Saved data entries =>

• • • • • • •

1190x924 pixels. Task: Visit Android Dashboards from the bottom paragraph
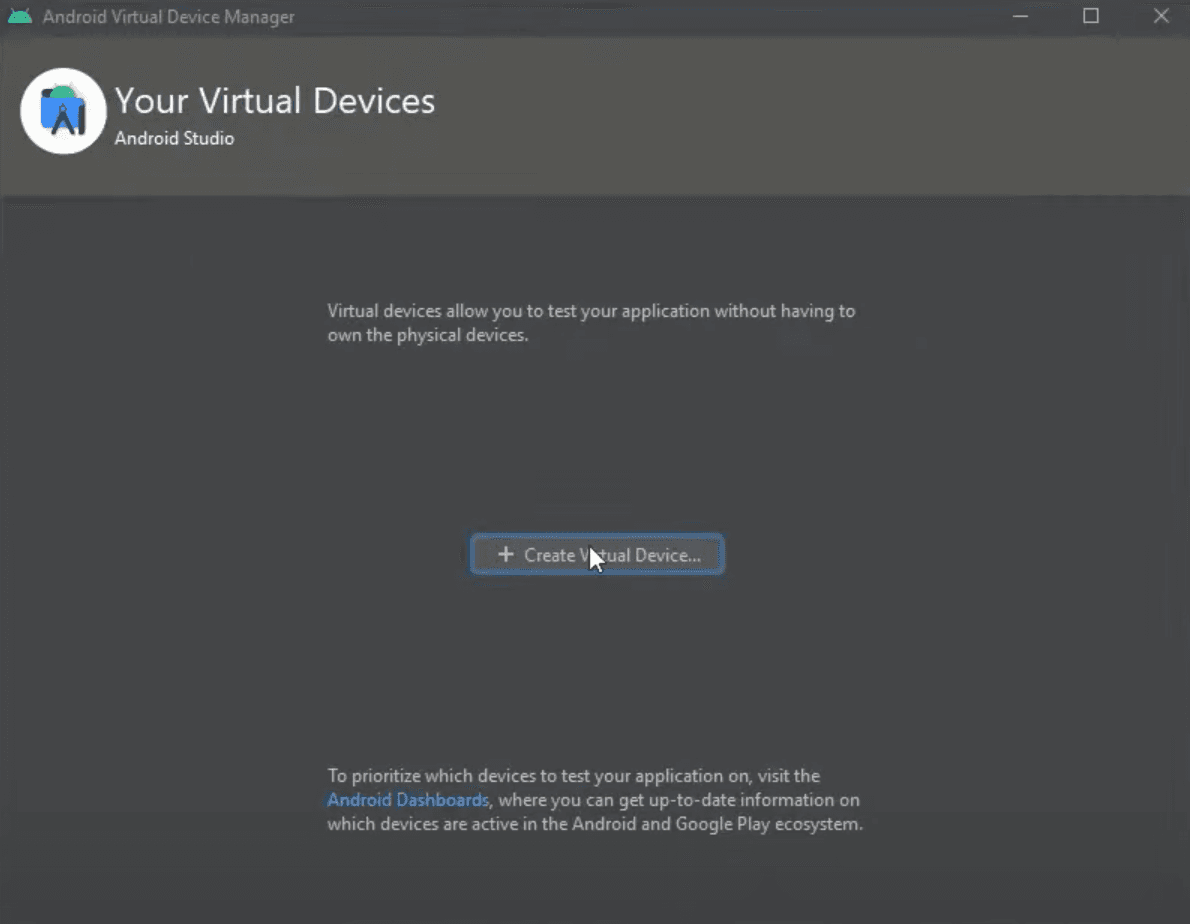click(408, 799)
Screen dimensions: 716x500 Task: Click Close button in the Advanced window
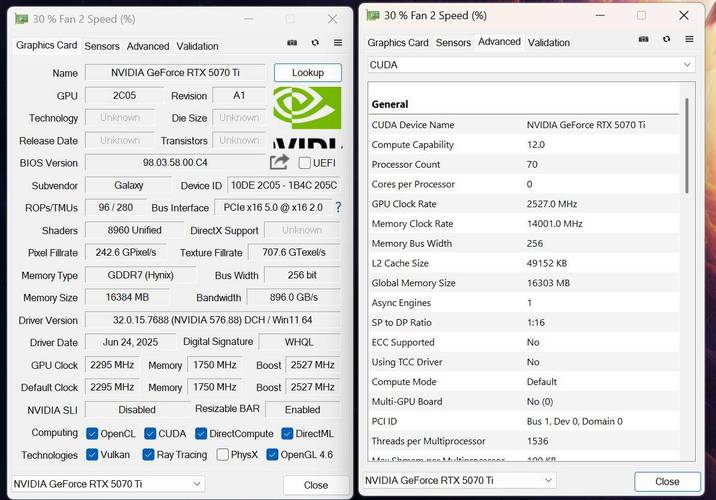pos(667,482)
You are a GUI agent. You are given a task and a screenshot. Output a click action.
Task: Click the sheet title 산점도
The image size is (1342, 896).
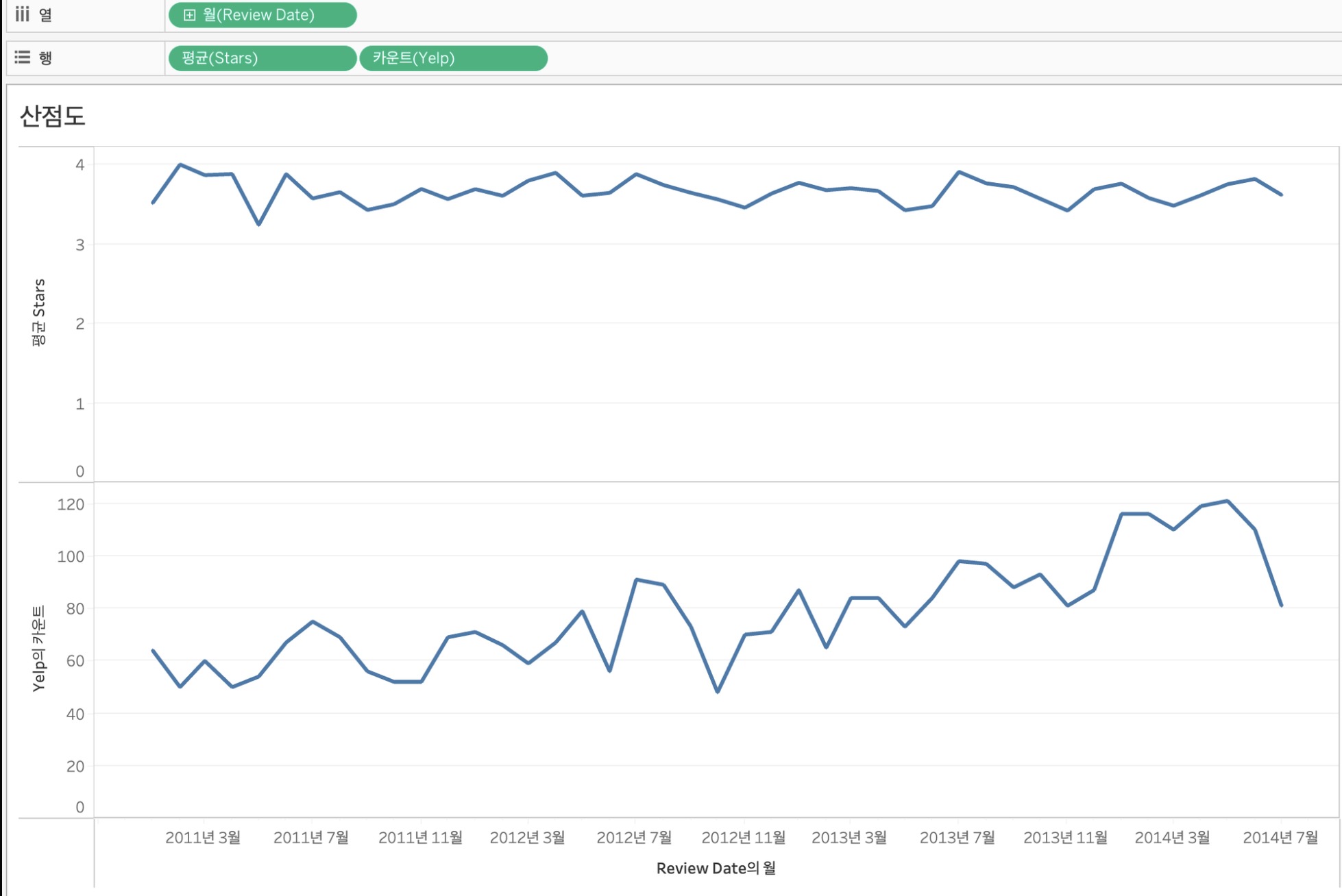tap(53, 116)
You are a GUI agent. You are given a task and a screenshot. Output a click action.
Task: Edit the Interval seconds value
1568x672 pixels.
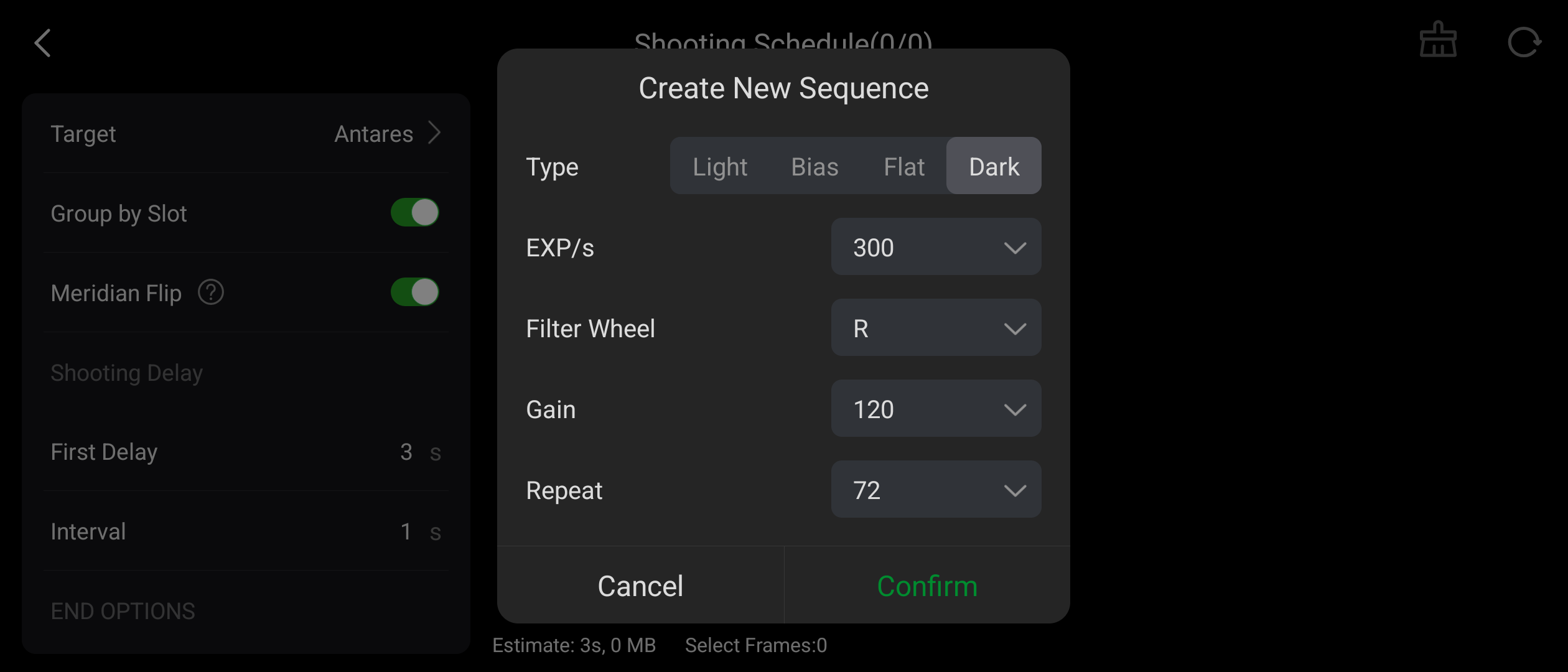pos(406,531)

• • • • • • •

Action item => Pictures are to be left out; the records above must be repeated word for word.

Answer for the task =>
1190x924 pixels. Task: Visit Android Dashboards from the bottom paragraph
click(408, 799)
Screen dimensions: 716x500 Task: Click Close button in the Advanced window
pos(667,482)
You are a GUI agent. You are given a task and a screenshot. Output a click action.
Task: Click the sheet title 산점도
The image size is (1342, 896).
tap(53, 116)
You are a GUI agent. You are given a task and a screenshot. Output a click action.
Task: Edit the Interval seconds value
1568x672 pixels.
pos(406,531)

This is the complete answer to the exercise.